The chapel was central, but the community was more than that. We held family/community evening Eucharists weekly, usually in Seabury Lounge. At one of these I witnessed my son, only eight years old, turn and give the Body of Christ to the bishop-elect of New York, then-Dean Mark Sisk. (Does anything like that ever happen in a parish?) We groused about the food in the Refectory, and about the living conditions in the student apartments. We learned from an exceptionally gifted faculty, who treated us as colleagues. We studied in the library and in the basement room known affectionately (?) as “Purgatory”. I held my classmate’s baby son while he preached in the parking lot at “Mass on the Asphalt”. Living “on the block” was a particular gift to my family, especially my young son and daughter. For years they had heard their parents talk about the importance of tolerating and accepting human diversity; at Seabury it was incarnate and they, and we, learned to embrace it. Life in that community wasn’t painless, and it wasn’t perfect. But it was right.
Several years ago Seabury made the very difficult decision to cease its residential M.Div. program, thus ending nearly 150 years of a time-honored and very specific system of theological education. The trustees advised most of the remaining faculty and staff that their jobs would soon end, and agreed to sell the property to Northwestern University and lease it back for use. Seabury would be “what’s next” in a seminary. Grief among graduates manifested itself in anger with the board. How could future Episcopal clergy possibly function and minister in the Church without a traditional seminary education?
Last Friday, the Feast of the Epiphany, the staff, faculty, trustees and many graduates of Seabury gathered for an extended liturgy that began with a leave-taking of the old chapel as the seminary made a journey from the physical space it had called home for so many decades and, going home by another way, moved into a new space in Chicago near O'Hare Airport: smaller, less burdensome financially, and much more accessible for both clergy and laity seeking a new kind of theological and spiritual formation for the missional Church we must all reclaim if we are to continue to spread and live into the Good News. Here in this new space the liturgy continued, dedicating it as a center for prayer, formation, and communal life right smack in the middle of the marketplace where cross the crowded ways of life. The Church in the world – not painless, not perfect, but right.

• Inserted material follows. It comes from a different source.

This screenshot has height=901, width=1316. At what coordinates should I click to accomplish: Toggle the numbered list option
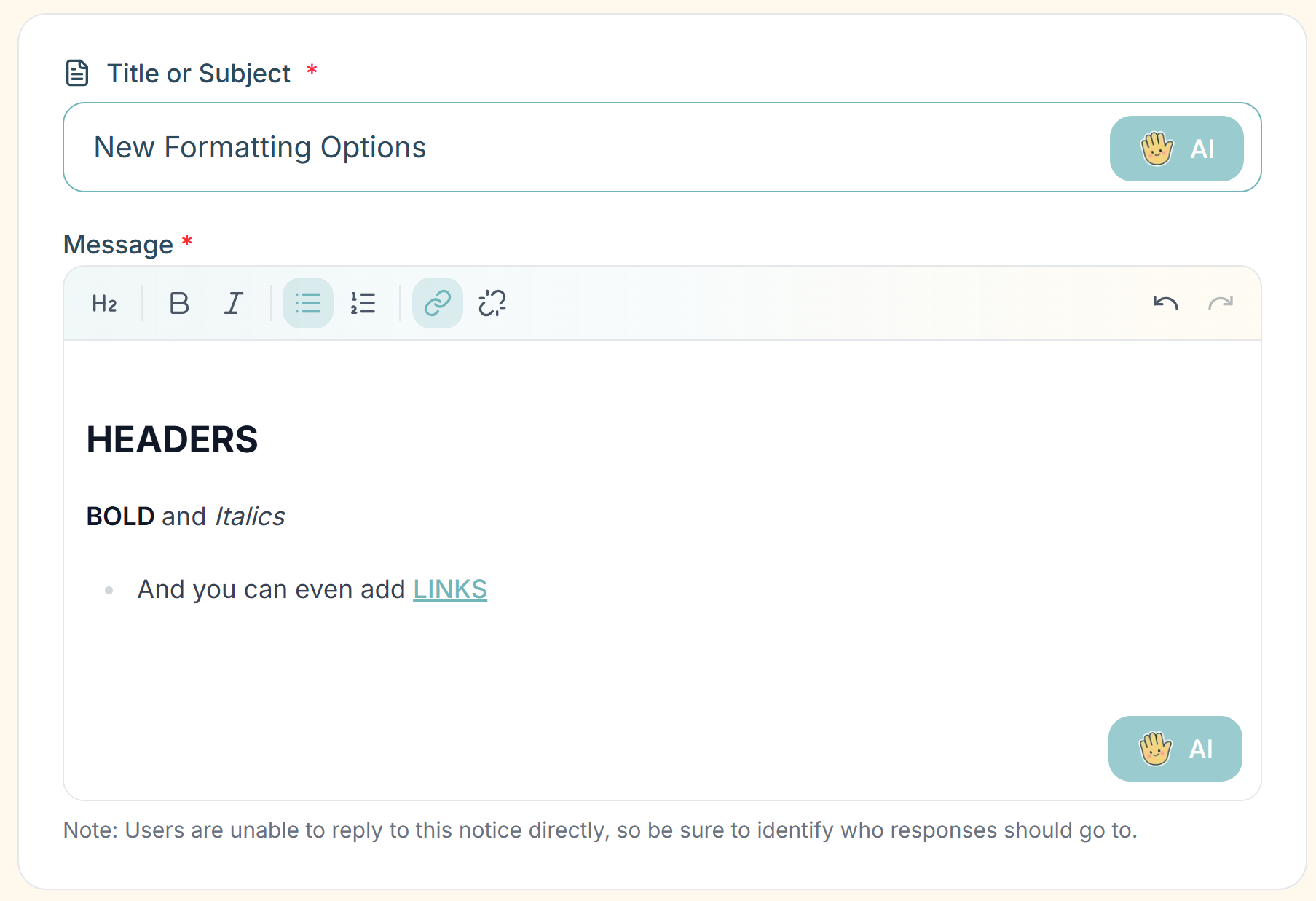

I’m proud to be an alumna of a seminary that took such a courageous step, and that continues to model faithful risk-taking. The memories that I and my fellow alumni/ae treasure, the formation we received will always be with us, and no one can take them away. But I would never be so presumptuous as to suggest that future leaders of the church want, or even need, those same experiences. We are waking up to a new and necessary reality, and Seabury is in the vanguard. The One who makes all things new is clearly at work, and I can’t wait to see what’s next!